Aside from the intellectually trivial appearance of the recommendations, this mode of prescription is capable of projecting the feminist critics as authoritarian agenda setters with robust lack of respect for the freedom of artistic creativity or the license of the artist. Their critical vision seems a bit distant from the reality that art, unlike law or science, is not an automatic venture that can be tailored according to a priori rules, principles, regulations and pre-existing knowledge deliberately constructed for its straitjacketing. Their mode of femino-centric criticism is as weighty and offensive, when contextualized in relation to artistic freedom, as gender indifference, domination and contempt, which feminist critics have alleged most African male writers and their critics of.
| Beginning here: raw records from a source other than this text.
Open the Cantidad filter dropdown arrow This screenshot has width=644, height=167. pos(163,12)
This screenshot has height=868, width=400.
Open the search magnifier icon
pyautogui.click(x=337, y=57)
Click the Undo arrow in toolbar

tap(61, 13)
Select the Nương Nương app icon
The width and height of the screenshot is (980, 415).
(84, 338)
Actually, a fundamental contention arising from their critical and theoretical positions is the question: which comes first, the creative art or the theory applied in critiquing it? Must art be forced on theory or must theory be forced on art? I think that it is the art work that should be allowed to yield its own critical perception and not vice versa. Why then castigate a critic for his, so called, patriarchal analysis, if, for instance, that is his perception of a literary work? Forcing theory on art, such as Evwhieroma and Salami are advocating will be, certainly, creatively reductionistic and murderous. Equally, asking a writer to revise reality as depicted in his drama is asking him to revise the truth. Moderate suiting of theory to art would be more beneficial to literary studies in its service of humanity than dogmatic suiting of art to theory and ideology. Art should be freely and truthfully expressed according to the artist’s perception and instinct. Before feminist critics commence the setting of mandatory theoretical agendas such as this, the substance and the likely futuristic impact of such imperative, as well as the inter-mediationism of gender roles, should be contemplated.
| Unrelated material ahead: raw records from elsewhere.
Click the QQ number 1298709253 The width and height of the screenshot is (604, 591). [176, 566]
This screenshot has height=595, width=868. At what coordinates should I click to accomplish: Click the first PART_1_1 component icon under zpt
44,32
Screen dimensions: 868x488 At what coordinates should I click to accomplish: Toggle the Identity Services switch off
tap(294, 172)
Life’s continuity rests on the conflictive interaction of opposites and positive-negative inter-correspondence. In Soyinka’s gender power construction, characters like Madame Tortoise, Gudrum and Maariya exemplify the feminocratic negativity that exposes the masculinocratic hyper-negativity of Mata Kharibu, Kamini and Bash Abash in A Dance of the Forests (1963), A Play of Giants (1975) and King Baabu (2002) respectively. The anti-social and counter-productive entrenchment of male power by female power, an age long reality, is depicted in the wire-pulling status of the matriarchs in the palaces of the psychosocial patriarchs in the plays. Creative marginalization of women, then by the playwright, as charged by feminist critics, must be profoundly reconsidered and lucidly re-contextualized.
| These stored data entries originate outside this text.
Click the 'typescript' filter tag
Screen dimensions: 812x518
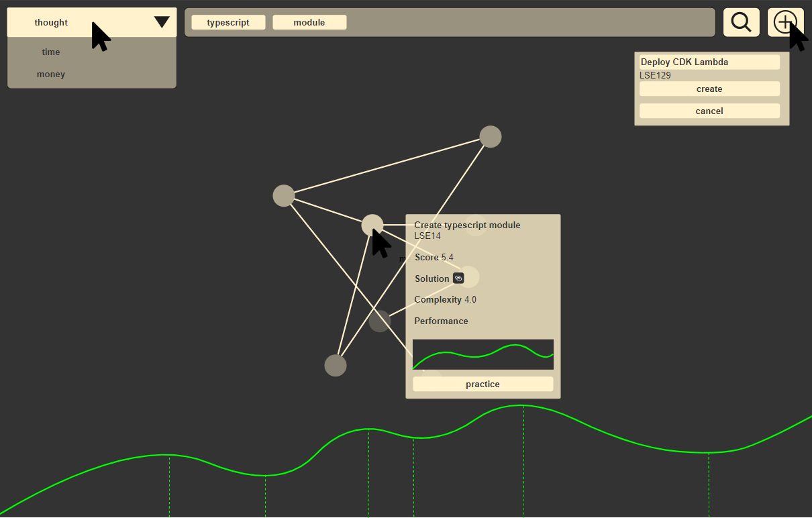228,22
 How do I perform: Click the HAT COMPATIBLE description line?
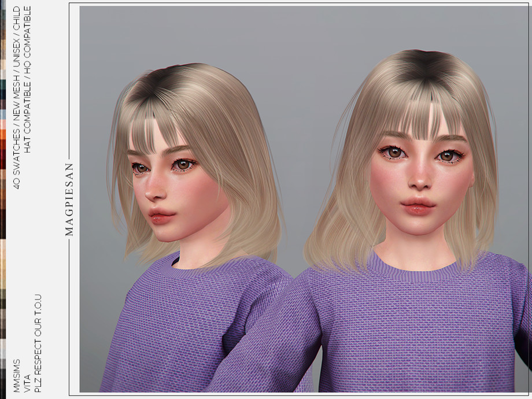(x=27, y=80)
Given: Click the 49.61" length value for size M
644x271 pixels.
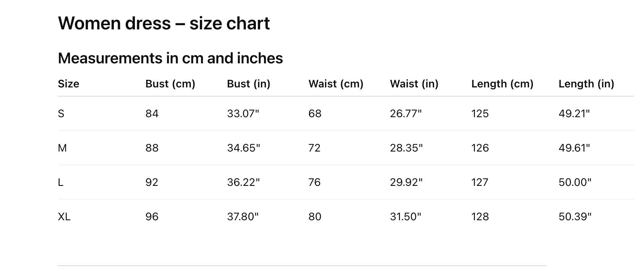Looking at the screenshot, I should (574, 148).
The trans-boundary behaviour of the paradigm wars ensuing from gender epistemology, within a globalized knowledge framework, actually situates Soyinka’s gender sensitivity. The social border-crossing characteristics of gender itself in sub-paradigmatic contexts such as sexuality, identity, masculinity, femininity, etc. indicate that gender, roles and power sharing are subjects of the law of existential flux and change. Conceptualization of gender, then, within a universal existential co-interactive matrix, has therefore, informed the playwright’s attitude to gender constructivism and activism in a manner that links the three existential worlds of the unborn, the living and the dead together in Soyinka’s vision. Gender, just as time and space, as revealed by Plummer’s (2003) model and Wole Soyinka’s existential theory, “is not a fixed identity” (Brooks, 2006: 213) and cannot be treated as such. Gender and roles in the African society are subjects of situational changes. Thus, Soyinka’s temperament demonstrates a flexible engagement of gender as a constructive reality of the elasticity of the African human existence. Feminist reading of the works of Wole Soyinka, then, deserves a deeper understanding of his existentialist philosophy, which respects the male-female balanced instinct as symbolized in the Edan Ogboni’s male-female interface. Actually in the Edan, the major symbol of the Yoruba Ogboni socio-cultural and mystical cult of elders, both the female and male dimensions of humanity are symbolically wedlocked with the subsistence of the male premised on the well being of the female.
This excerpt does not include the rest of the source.